• _Goal_: Pull out every line in the entries below that contains the string "Viewport". The match is case-sensitive.

• _Provided records_:
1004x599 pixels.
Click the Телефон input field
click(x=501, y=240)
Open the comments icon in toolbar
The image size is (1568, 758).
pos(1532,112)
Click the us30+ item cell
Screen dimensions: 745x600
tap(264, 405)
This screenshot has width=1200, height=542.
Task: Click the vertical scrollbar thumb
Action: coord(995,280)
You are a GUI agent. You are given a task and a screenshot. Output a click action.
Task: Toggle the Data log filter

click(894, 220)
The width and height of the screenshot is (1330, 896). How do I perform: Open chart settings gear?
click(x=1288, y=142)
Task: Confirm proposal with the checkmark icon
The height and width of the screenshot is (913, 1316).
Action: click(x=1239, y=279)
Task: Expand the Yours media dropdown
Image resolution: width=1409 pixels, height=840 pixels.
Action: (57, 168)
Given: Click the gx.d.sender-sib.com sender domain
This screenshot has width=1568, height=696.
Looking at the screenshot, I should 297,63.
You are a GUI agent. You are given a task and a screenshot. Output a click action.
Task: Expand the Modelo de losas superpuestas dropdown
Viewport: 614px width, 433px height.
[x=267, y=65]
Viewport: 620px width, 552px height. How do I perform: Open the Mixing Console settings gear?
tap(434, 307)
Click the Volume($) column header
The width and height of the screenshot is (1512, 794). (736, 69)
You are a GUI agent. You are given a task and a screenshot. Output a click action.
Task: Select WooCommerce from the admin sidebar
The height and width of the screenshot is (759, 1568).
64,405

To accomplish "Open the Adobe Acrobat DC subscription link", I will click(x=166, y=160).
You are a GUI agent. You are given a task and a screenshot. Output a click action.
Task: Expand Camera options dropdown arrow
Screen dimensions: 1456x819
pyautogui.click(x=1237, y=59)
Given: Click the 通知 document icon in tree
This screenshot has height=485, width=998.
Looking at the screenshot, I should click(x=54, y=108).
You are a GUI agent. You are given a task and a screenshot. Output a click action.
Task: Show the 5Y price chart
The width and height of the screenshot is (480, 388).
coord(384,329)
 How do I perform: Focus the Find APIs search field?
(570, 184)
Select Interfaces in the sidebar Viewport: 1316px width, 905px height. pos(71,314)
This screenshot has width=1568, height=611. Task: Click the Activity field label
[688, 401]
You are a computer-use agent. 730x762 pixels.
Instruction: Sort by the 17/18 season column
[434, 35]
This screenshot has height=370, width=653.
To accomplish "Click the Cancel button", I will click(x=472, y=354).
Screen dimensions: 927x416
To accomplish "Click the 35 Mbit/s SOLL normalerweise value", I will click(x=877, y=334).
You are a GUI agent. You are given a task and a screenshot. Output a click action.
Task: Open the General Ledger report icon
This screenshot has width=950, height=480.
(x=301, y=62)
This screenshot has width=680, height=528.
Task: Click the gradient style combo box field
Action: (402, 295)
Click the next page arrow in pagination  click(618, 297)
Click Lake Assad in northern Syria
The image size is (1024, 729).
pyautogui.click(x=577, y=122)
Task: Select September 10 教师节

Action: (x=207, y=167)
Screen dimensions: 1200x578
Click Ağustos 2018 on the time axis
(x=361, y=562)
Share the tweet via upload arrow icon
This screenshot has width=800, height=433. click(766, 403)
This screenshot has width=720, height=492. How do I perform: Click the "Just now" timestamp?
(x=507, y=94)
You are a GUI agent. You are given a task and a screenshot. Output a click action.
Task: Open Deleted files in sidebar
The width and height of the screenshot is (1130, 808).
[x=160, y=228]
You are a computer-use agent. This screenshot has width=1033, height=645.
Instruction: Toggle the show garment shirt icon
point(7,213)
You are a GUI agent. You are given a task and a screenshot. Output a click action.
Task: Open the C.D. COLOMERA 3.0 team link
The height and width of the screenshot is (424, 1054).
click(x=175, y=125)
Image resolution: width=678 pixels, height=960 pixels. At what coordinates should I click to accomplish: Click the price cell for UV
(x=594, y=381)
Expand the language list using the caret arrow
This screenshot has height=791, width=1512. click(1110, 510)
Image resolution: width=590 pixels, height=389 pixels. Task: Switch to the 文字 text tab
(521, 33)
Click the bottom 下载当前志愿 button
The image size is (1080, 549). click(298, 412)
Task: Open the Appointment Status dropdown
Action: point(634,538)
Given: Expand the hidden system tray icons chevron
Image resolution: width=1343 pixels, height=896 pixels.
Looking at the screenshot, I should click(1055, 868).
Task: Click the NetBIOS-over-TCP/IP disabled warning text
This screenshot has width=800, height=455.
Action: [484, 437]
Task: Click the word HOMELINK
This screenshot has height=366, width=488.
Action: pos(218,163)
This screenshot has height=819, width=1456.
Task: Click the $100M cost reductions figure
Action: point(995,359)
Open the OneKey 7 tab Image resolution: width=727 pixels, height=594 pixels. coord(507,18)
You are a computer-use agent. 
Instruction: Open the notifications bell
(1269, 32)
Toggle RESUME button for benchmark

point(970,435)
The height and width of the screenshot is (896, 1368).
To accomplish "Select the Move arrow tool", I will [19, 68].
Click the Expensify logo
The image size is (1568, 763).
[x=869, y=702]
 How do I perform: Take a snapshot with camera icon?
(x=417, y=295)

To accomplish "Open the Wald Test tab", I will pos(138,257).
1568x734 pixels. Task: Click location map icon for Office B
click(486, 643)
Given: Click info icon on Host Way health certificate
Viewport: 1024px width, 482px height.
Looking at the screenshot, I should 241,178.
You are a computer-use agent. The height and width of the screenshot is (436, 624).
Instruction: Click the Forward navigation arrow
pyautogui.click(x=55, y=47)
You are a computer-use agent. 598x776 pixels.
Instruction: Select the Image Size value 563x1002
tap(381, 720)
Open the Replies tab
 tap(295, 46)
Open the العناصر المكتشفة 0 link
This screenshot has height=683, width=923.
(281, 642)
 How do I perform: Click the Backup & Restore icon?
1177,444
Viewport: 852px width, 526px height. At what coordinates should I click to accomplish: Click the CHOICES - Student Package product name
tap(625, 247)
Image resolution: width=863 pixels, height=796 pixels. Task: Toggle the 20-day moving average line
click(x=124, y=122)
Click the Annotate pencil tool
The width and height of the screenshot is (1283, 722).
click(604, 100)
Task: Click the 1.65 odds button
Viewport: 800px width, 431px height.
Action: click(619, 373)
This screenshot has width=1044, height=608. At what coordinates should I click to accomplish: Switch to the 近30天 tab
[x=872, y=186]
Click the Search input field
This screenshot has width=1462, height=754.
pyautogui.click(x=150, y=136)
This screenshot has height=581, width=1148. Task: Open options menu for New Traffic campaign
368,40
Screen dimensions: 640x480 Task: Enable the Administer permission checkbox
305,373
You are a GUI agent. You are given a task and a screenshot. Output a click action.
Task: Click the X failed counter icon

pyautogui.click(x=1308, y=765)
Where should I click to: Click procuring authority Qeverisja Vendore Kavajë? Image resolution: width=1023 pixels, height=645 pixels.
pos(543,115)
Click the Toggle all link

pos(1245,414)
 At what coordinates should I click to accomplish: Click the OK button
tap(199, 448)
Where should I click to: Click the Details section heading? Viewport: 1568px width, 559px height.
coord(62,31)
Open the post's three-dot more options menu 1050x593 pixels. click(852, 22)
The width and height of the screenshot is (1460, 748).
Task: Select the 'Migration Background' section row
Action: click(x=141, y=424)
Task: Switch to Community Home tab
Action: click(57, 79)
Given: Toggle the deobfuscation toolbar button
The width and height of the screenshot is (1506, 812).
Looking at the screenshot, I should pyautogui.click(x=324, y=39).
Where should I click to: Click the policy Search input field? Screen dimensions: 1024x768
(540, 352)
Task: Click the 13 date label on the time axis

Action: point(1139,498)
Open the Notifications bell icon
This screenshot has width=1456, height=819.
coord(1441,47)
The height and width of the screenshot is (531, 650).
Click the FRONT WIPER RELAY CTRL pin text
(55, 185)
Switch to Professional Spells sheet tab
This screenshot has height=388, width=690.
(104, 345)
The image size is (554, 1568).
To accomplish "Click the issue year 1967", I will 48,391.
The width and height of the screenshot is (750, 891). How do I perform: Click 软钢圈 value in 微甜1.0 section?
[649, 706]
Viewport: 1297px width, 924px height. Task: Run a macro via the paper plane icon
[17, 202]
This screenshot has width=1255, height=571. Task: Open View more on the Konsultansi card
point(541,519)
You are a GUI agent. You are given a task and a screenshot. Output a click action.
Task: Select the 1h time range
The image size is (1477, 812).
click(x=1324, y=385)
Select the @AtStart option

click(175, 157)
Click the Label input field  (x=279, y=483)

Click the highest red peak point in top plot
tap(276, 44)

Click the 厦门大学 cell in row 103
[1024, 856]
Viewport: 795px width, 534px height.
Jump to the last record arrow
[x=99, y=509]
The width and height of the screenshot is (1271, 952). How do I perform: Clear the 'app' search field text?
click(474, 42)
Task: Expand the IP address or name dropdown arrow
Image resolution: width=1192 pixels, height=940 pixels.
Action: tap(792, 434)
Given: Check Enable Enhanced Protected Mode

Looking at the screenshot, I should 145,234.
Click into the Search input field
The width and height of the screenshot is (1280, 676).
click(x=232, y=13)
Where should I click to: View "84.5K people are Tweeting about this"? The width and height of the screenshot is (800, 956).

• _Finished task_:
Viewport: 614px width, 433px height.
Viewport: 620px width, 552px height. How do I perform: Open the Mixing Console settings gear?
Select Interfaces in the sidebar Viewport: 1316px width, 905px height. pos(71,314)
Viewport: 1024px width, 482px height.
Viewport: 852px width, 526px height. At what coordinates should I click to accomplish: Click the CHOICES - Student Package product name
Viewport: 800px width, 431px height.
Where should I click to: Click the Details section heading? Viewport: 1568px width, 559px height.
Viewport: 1297px width, 924px height. Task: Run a macro via the paper plane icon
Viewport: 795px width, 534px height.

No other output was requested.